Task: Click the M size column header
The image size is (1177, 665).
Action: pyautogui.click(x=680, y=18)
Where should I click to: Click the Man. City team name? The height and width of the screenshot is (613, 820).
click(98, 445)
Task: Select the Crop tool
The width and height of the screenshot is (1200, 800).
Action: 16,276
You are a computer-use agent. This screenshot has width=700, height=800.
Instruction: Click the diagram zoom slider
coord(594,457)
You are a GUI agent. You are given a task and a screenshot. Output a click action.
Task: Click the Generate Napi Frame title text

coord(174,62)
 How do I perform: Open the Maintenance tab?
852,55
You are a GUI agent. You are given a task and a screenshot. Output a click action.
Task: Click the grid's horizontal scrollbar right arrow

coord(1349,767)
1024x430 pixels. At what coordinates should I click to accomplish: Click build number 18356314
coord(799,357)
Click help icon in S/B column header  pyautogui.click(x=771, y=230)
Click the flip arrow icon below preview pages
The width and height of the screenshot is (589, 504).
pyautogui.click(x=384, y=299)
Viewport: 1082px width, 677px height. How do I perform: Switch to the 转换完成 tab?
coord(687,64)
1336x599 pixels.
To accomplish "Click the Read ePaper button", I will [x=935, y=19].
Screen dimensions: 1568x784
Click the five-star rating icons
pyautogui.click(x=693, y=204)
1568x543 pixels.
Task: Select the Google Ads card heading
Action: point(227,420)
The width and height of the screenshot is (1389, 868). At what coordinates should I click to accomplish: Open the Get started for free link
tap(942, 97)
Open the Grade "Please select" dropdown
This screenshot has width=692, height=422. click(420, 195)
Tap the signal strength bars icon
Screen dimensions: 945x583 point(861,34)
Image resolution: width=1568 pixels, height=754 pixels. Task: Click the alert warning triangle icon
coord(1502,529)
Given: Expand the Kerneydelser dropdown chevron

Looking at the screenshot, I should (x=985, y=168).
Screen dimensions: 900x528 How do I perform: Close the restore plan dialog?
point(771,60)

********************

Transcribe the material above in full, keeping each word unchanged.

Task: Click the M size column header
The image size is (1177, 665).
Action: pyautogui.click(x=680, y=18)
Where should I click to: Click the Man. City team name? The height and width of the screenshot is (613, 820).
click(98, 445)
Task: Select the Crop tool
The width and height of the screenshot is (1200, 800).
Action: 16,276
You are a computer-use agent. This screenshot has width=700, height=800.
Instruction: Click the diagram zoom slider
coord(594,457)
You are a GUI agent. You are given a task and a screenshot. Output a click action.
Task: Click the Generate Napi Frame title text

coord(174,62)
 How do I perform: Open the Maintenance tab?
852,55
You are a GUI agent. You are given a task and a screenshot. Output a click action.
Task: Click the grid's horizontal scrollbar right arrow

coord(1349,767)
1024x430 pixels. At what coordinates should I click to accomplish: Click build number 18356314
coord(799,357)
Click help icon in S/B column header  pyautogui.click(x=771, y=230)
Click the flip arrow icon below preview pages
The width and height of the screenshot is (589, 504).
pyautogui.click(x=384, y=299)
Viewport: 1082px width, 677px height. How do I perform: Switch to the 转换完成 tab?
coord(687,64)
1336x599 pixels.
To accomplish "Click the Read ePaper button", I will [x=935, y=19].
Screen dimensions: 1568x784
Click the five-star rating icons
pyautogui.click(x=693, y=204)
1568x543 pixels.
Task: Select the Google Ads card heading
Action: point(227,420)
The width and height of the screenshot is (1389, 868). At what coordinates should I click to accomplish: Open the Get started for free link
tap(942, 97)
Open the Grade "Please select" dropdown
This screenshot has width=692, height=422. click(420, 195)
Tap the signal strength bars icon
Screen dimensions: 945x583 point(861,34)
Image resolution: width=1568 pixels, height=754 pixels. Task: Click the alert warning triangle icon
coord(1502,529)
Given: Expand the Kerneydelser dropdown chevron

Looking at the screenshot, I should (x=985, y=168).
Screen dimensions: 900x528 How do I perform: Close the restore plan dialog?
point(771,60)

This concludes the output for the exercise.